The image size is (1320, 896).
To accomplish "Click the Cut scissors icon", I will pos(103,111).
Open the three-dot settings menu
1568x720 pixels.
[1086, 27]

--

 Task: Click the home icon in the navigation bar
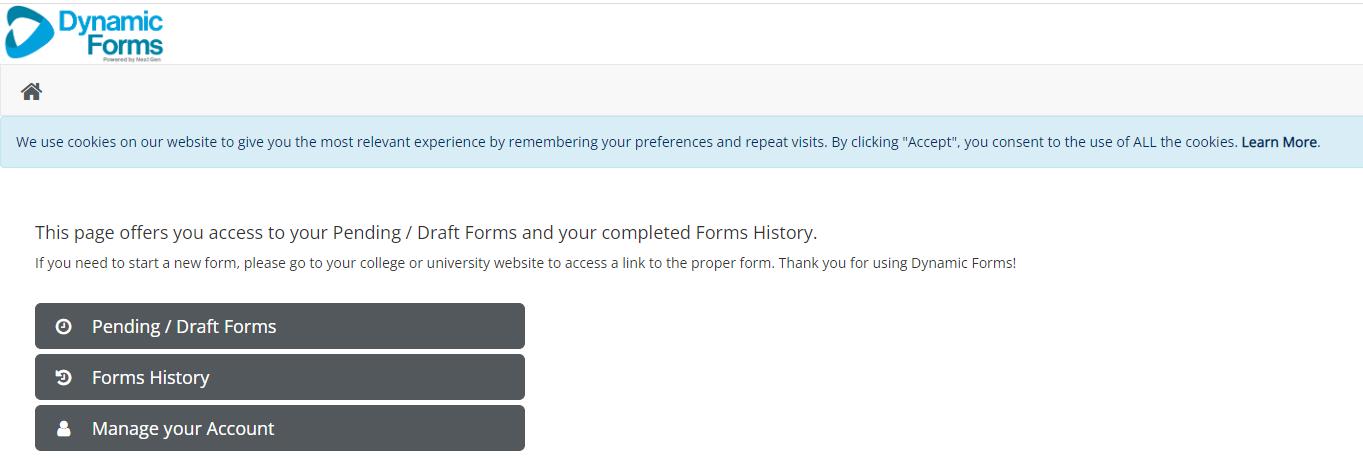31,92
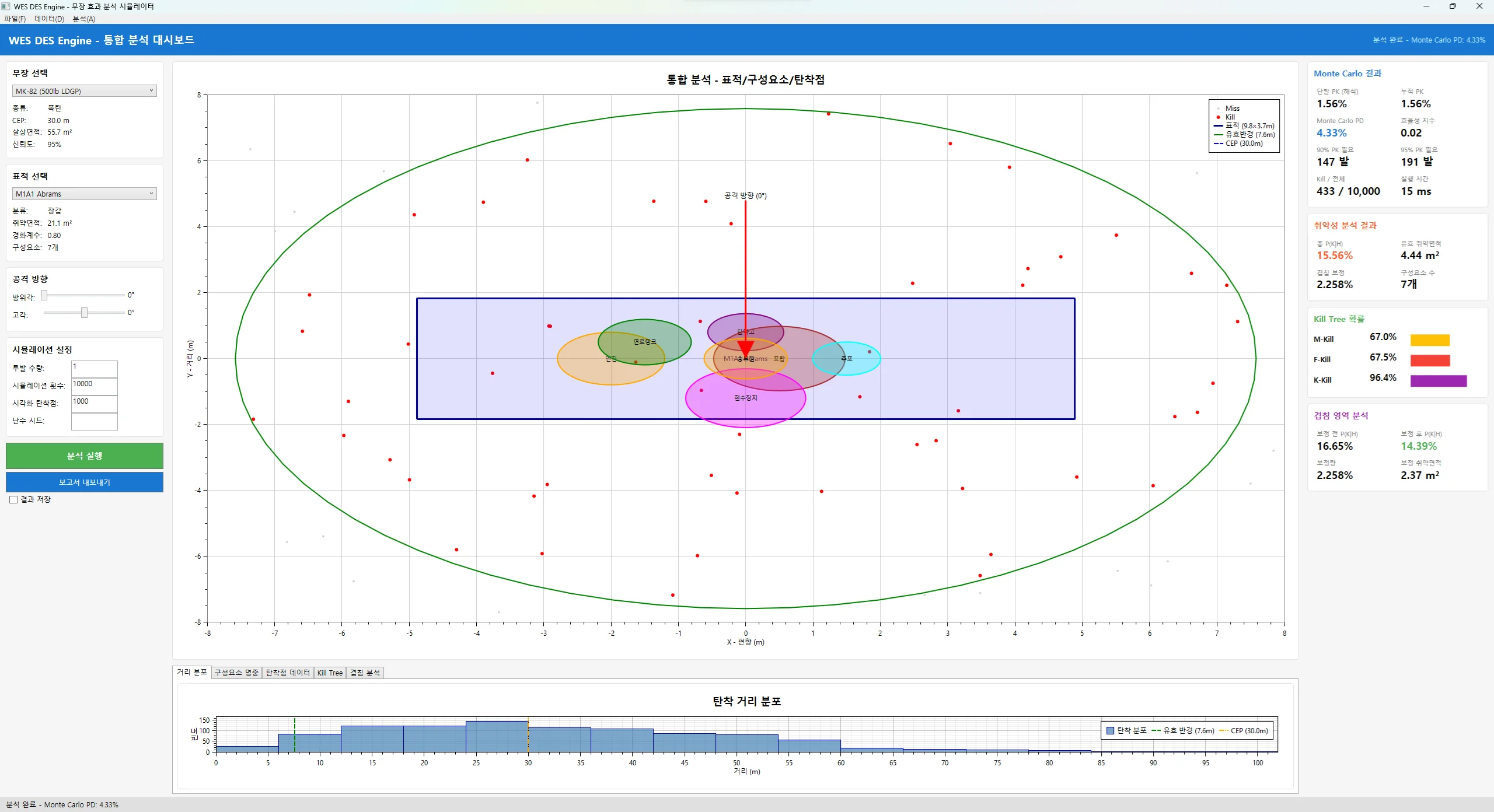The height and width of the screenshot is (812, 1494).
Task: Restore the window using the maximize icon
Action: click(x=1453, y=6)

### EXERCISE REQUIREMENTS
Pick out each line of the entries above that contains the string "Task", and copy those lines in full. Case counts, so count only matches with the same capitalization.

### WORKED ANSWER
 Task: Click the home icon in the navigation bar
Task: Restore the window using the maximize icon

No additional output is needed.